Immunocytochemical labeling for tyrosine hydroxylase and [3H]thymidine autoradiography were combined in wild-type mice and in mice homozygous for the weaver mutant gene (wv) to see whether the neurogenetic patterns of midbrain dopaminergic neurons was normal in the mutants and whether the degeneration of dopaminergic neurons was linked to their time of origin. Dams of wild-type and homozygous weaver mice were injected with [3H]thymidine on embryonic days (E) 11-E12, E12-E13, E13-E14, and E14-E15 to label neurons in the retrorubral field, the substantia nigra pars compacta, the ventral tegmental area, and the interfascicular nucleus as they were being generated. The quantitatively determined time of origin profiles indicated that wv/wv mice have the same time span of neurogenesis as +/+ mice (E10 to E14), but have significant deficits in the proportion of late-generated neurons in each dopaminergic population.
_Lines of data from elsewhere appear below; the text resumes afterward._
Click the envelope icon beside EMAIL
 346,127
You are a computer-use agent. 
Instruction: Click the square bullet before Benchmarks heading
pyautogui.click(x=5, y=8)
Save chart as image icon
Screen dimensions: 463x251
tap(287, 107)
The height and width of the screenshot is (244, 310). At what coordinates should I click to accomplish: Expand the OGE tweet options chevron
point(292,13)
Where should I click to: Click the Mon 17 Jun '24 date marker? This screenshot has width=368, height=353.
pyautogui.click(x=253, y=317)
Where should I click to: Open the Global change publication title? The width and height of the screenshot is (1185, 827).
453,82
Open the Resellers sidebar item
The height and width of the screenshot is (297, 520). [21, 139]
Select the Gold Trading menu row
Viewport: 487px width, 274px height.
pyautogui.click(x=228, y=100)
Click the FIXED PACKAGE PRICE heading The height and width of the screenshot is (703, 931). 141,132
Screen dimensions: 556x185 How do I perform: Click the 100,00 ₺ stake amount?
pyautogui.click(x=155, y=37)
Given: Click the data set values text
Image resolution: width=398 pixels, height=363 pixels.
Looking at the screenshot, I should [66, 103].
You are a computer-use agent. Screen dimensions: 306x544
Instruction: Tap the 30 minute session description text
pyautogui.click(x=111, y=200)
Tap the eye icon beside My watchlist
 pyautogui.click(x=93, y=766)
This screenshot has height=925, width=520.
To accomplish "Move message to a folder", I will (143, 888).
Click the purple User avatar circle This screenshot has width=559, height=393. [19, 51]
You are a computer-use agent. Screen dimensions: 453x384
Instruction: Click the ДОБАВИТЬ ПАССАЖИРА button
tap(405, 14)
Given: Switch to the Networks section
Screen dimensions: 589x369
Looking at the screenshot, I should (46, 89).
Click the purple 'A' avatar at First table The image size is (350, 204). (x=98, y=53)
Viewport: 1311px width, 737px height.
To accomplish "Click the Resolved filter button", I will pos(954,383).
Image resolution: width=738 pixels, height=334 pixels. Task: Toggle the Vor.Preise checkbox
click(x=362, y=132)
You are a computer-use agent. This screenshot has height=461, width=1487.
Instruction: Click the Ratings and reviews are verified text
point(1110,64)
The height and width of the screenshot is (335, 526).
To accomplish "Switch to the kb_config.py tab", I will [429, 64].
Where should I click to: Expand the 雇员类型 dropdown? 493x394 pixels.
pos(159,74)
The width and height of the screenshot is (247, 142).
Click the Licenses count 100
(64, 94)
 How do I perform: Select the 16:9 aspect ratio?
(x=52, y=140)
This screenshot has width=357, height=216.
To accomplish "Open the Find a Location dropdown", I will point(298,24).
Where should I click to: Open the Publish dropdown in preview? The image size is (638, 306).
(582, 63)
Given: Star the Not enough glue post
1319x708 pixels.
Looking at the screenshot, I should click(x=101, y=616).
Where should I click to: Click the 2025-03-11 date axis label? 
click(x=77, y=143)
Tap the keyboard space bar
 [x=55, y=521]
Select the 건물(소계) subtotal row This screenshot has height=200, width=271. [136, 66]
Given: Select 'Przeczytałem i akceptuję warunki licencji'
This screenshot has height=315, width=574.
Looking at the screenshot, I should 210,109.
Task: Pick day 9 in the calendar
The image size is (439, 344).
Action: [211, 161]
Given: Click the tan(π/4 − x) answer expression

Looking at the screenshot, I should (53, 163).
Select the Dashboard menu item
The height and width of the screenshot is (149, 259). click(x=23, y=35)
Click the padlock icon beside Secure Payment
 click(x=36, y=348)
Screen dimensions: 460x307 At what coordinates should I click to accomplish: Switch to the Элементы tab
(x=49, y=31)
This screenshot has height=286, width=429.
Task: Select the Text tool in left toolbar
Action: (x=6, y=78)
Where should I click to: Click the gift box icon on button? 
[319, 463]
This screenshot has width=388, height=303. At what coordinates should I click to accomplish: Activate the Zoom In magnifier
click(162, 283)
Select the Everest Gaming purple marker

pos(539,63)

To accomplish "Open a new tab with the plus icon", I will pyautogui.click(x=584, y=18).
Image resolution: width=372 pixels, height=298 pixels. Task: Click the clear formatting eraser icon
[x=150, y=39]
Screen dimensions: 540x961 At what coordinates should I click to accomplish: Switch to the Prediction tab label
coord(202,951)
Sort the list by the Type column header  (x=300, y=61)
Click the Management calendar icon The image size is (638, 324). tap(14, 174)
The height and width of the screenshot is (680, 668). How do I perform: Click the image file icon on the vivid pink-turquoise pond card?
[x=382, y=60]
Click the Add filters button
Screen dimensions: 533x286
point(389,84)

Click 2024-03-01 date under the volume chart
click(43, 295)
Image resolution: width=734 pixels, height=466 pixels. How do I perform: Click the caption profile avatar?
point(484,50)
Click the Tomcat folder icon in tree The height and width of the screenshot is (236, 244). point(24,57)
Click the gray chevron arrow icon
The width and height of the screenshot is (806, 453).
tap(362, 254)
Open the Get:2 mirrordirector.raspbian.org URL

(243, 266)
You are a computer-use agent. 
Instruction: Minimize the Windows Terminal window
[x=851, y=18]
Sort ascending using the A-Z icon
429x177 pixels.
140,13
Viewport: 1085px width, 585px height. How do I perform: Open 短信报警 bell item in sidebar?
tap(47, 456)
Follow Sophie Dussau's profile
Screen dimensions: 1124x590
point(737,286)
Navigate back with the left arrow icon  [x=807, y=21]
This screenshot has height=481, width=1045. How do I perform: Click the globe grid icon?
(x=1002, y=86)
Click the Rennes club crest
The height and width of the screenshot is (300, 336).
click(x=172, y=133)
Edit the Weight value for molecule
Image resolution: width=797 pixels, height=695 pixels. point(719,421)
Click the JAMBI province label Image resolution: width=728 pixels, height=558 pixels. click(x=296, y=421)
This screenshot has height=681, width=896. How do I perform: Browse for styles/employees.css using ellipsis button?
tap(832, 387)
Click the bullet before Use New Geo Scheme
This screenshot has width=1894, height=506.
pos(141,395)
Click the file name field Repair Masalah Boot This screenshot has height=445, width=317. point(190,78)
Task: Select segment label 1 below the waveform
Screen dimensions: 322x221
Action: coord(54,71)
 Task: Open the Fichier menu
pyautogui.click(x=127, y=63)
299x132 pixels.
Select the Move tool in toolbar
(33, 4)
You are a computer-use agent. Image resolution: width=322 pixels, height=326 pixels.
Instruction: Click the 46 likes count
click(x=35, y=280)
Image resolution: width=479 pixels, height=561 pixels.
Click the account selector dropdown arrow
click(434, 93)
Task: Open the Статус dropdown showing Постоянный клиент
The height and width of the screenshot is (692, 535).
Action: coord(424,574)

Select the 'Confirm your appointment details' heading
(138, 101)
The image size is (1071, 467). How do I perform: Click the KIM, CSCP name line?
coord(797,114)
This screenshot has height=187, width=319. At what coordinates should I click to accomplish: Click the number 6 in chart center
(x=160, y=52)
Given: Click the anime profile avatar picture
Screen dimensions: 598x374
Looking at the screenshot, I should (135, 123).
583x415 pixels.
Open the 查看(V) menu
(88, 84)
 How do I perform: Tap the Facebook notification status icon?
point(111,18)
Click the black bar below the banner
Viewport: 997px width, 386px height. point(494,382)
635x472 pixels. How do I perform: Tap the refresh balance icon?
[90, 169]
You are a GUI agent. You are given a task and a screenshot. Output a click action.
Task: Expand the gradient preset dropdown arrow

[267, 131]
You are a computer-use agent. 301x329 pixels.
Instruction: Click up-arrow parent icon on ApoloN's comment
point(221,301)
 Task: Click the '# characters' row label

In the retrorubral field and substantia nigra, weaver homozygotes had substantial losses of dopaminergic neurons and had a greater deficit in the proportion of neurons generated late while, in the ventral tegmental area and interfascicular nucleus, there were slight losses of dopaminergic neurons and only slight deficits in the proportion of late-generated neurons. These findings lead to the conclusion that the weaver gene is specifically targeting dopaminergic neurons that are generated late, mainly on E13 and E14.